Capital market regulator SEBI today moved to clamp down on ‘excessive speculation’ in equity derivatives. This comes even as the Sensex and Nifty on Friday recovered nearly 6 per cent from their multi-year lows. The Nifty rose 482 points to close at 8,745, while the Sensex gained 1,627 points to end the day at 29,915.

On Friday, after the markets closed, SEBI said that ‘short positions’ in index derivatives of any entity, including foreign portfolio investors (FPIs), proprietary traders, mutual funds and clients (retail and high net worth individuals) should not exceed their stock holdings.

Simply put, if a trader holds ₹100 worth of stocks, the short positions initiated by him cannot exceed that amount in index futures. SEBI said existing positions will not be impacted as the rule will be implemented post expiry of the March series and will be in force for a month. The regulator has also increased margins on both derivatives and cash.

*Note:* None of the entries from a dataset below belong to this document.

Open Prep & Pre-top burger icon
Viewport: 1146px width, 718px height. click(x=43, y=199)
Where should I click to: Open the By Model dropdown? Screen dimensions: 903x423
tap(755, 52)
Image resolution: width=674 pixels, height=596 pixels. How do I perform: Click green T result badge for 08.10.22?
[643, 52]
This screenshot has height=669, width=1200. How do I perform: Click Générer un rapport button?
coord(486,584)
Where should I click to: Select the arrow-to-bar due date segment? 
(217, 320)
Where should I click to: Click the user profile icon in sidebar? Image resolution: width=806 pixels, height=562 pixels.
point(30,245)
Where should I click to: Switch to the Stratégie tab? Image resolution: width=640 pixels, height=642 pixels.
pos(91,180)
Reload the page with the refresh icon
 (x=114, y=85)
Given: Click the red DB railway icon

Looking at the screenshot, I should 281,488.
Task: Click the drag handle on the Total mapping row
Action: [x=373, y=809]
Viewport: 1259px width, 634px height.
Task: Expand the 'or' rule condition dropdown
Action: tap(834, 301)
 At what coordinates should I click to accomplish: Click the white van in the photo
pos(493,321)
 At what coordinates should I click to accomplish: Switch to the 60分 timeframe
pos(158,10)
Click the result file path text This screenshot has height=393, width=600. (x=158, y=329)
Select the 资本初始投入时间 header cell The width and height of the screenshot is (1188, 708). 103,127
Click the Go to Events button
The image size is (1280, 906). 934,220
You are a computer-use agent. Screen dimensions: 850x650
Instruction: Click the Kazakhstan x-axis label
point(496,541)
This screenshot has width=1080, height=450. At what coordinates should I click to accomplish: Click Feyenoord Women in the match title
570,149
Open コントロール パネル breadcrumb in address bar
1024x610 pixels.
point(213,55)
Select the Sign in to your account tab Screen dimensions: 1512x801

Similarly, on initiating long positions, SEBI has gone easy to the extent that it has included instruments such as cash, government securities and Treasury Bills, apart from stocks, to calculate the underlying worth of a trader.

Cooling off period

The regulator also said that even when a stock hits a certain price band in derivatives, there would be a cooling-off period of 15 minutes before releasing the price band in that counter. Exchanges follow certain criteria to relax price bands in derivatives, and this SEBI’s rule will be an additional one.

On March 16, BusinesLine reported that FPIs held nearly 120 lakh contracts of net short positions in the index futures segment, which is dominated by the Nifty and Bank Nifty. These shorts had reached a life-time high of 173 lakh contracts in March. While the data on the amount is not available, the net short outstanding of FPIs in March could exceed $3-4 billion. Such short positions cause intense pressure in tandem with the selling in the cash market, when sentiment is poor and the majority are on the sell side. FPIs sold stocks worth nearly $5 billion in cash this year.

The SEBI diktat states that position limits worth ₹500 crore in index futures will only be available to each category of investors in addition to their underlying holdings. Any violation of the rules will attract double margins, which will remain with the exchange for three months.

SEBI has prescribed an increase in margins to 30 per cent from March 23, and 40 per cent from March 30 for stocks moving 10 per cent or more for three consecutive days. A 40 per cent, or maximum, margin has been set for intra-day volatility in derivative stocks for a month, effective March 30.

The regulator has also cut market-wide position limits of stocks to be put under a ban period from 100 per cent earlier to just 50 per cent.

Every stock has a market position limit allotted to it, if 50 per cent of that is hit, derivative trading will be halted till positions unwind.